In 2002 there was an event to honor Milton Friedman, and Bernanke's address included:
"I would like to say to Milton and Rose: Regarding the Great Depression you're right, we [the Fed] did it [caused the depression]. We're very sorry. But thanks to you [Friedman] we won't do it again."
In so many words, Bernanke claimed that the Fed had learned its lessons. The problem is that those (including Friedman) who have claimed that the post-1929 contraction was caused by a policy blunder have been wrong.
With adequate research anyone would conclude that great contractions are caused by great financial manias.
In the summer of 2006 there was a droll review of corporate ambition. It might have been titled "Bonfire of the Inanities":
"Corporate executives are increasingly turning to debt for the cash they need to feed stock investors with share repurchases, dividends and empire building."
- Wall Street Journal, July 11, 2006
Even as late as last December academic boasting continued:
"How to Avoid Recession? Let the Fed Work"
"The truth is that Fed governors, together with their crack staff of Ph.D economists and market analysts, are as close to an economic dream team as we are ever likely to see."
- Gregory Mankiw, Harvard economist and textbook author,
New York Times, December 23, 2007
The world is not just suffering a financial contraction ranking with the worst in history, it is also witnessing an intellectual collapse.
The first of a series of matches is almost over and the score is:
Mother Nature And The Margin Clerks:
Academics And The Central Planners: 
* * * * *
Credit Spreads: As widely celebrated, Libor has come down. Before the crisis became acute Libor had been rigged to prevent bad things. This along with so much "rescue" money flowing into the banking system since August served to narrow money market spreads.
Then under accumulating pressure the markets attended to artifice with some violence. Libor, which had been "fixed" at around 280 bps for weeks started to rise in the middle of September to panic conditions at 482 bps on "Black Friday". Much the same held for dealer commercial paper until the panic hit when the rate jumped from around 276 bps to 520 bps.
Relative to the treasury bill plunging to 0.0%, spreads for both instruments widened shockingly. That acute phase of the crisis was accompanied by the usual dramatic changes in money market conditions, from which there has been some easing. Some have attributed it to policy efforts, but more than likely it was natural relief.
Whatever, every time "they" had a bailout the stock markets made new lows. Considering the size and frequency, perhaps the authorities have become exhausted with their rescues. In which case the markets could rally and this is being set up by some natural ease in money markets possible in late October.
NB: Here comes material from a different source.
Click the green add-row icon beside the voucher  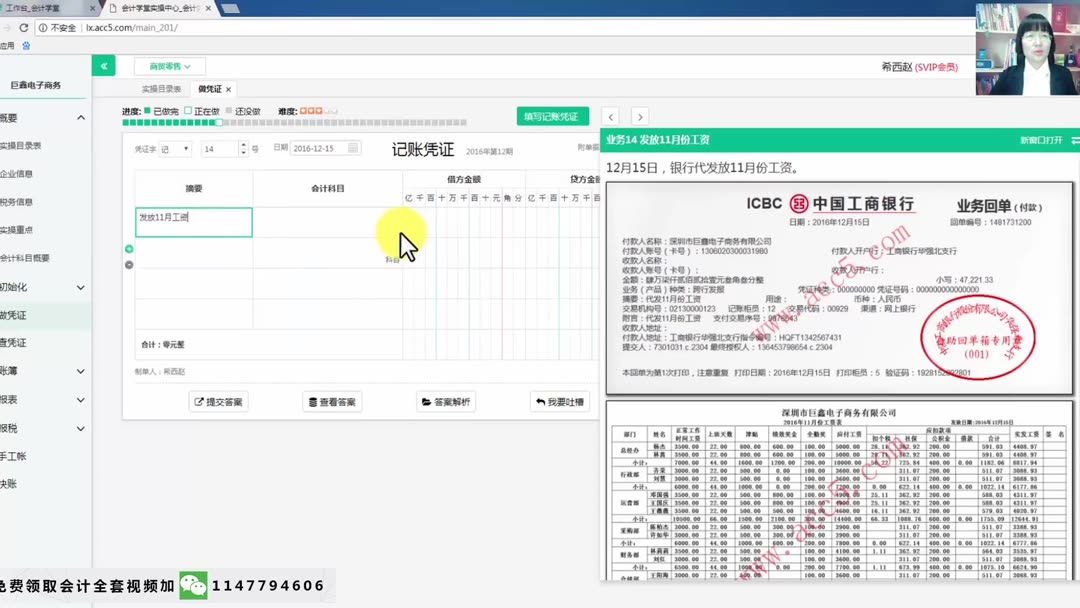click(x=128, y=247)
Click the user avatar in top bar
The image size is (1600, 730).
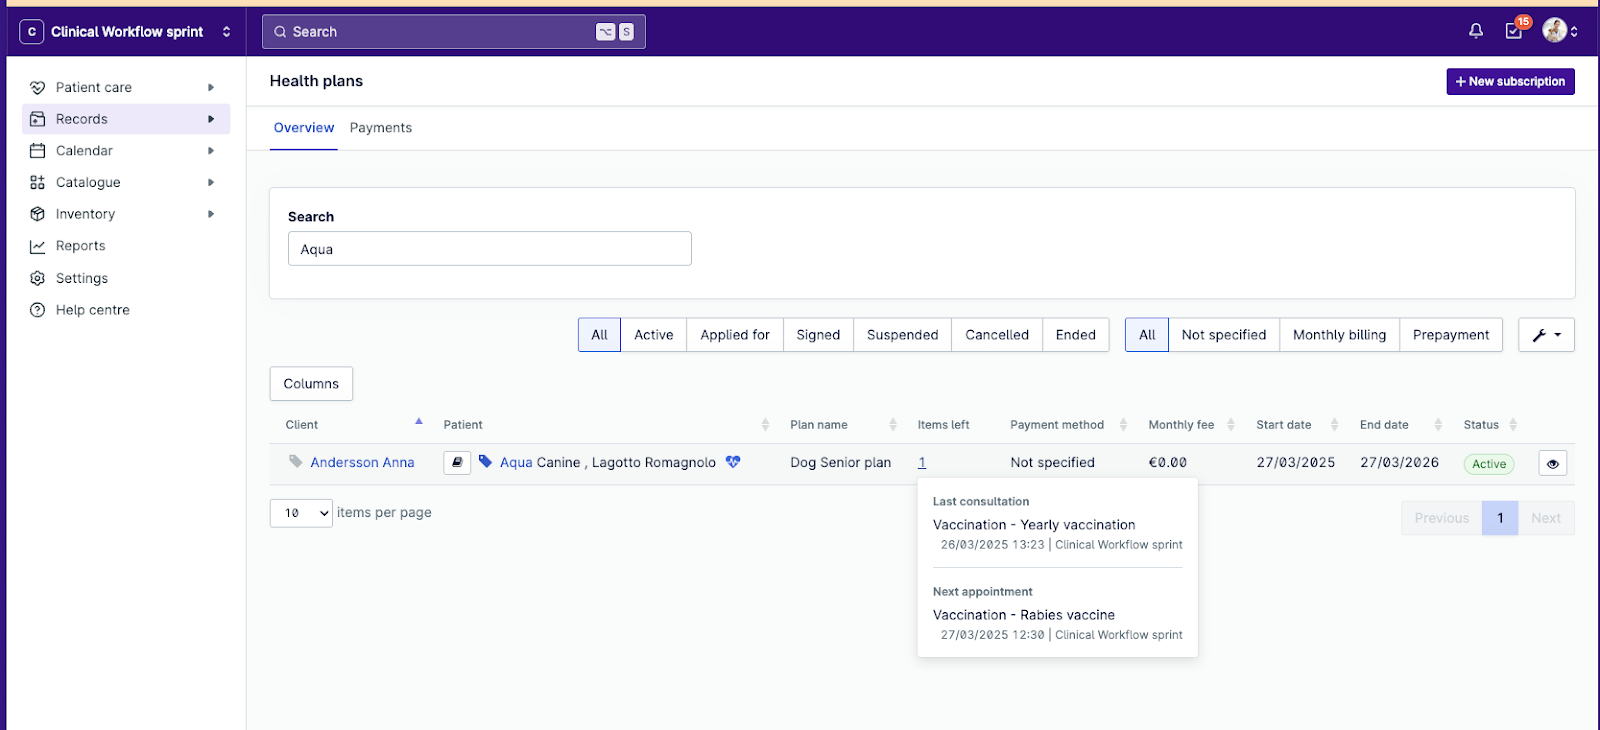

At the long end, corporate spreads continued to widen to yesterday and are due for some relief.
The Yield Curve steepened with the panic and has been quiet. Some flattening seems possible, but the interesting possibility is for the next leg down in price for the long bond. Support was possible at the 112 level and the bounce with renewed stock selling made it to 116.
Traders have been playing the short side. Investors have been positioned in the five-year note.
Tales From Before The Crypt:
"Industrial and business news continues excellent, and market confidence is unimpaired. The change in the Federal Reserve Bank's rate [discount rate increased from 5% to 6% earlier in August] appear to have galvanized the share market into activity, the initial reaction followed by a strong recovery, in which many leading shares touched new high levels.
"Meanwhile it is believed that the authorities are likely to increase rather than diminish the total volume of reserve credit, and that call rates will be lower and stable."
- The Economist, August 17, 1929
In 1929 call money, which was the cost of overnight money to brokers, went from 4.5% to 20% during the boom. It is worth recalling that the relatively high rates attracted considerable amount of money into Wall Street, with much of it disappearing in the crisis.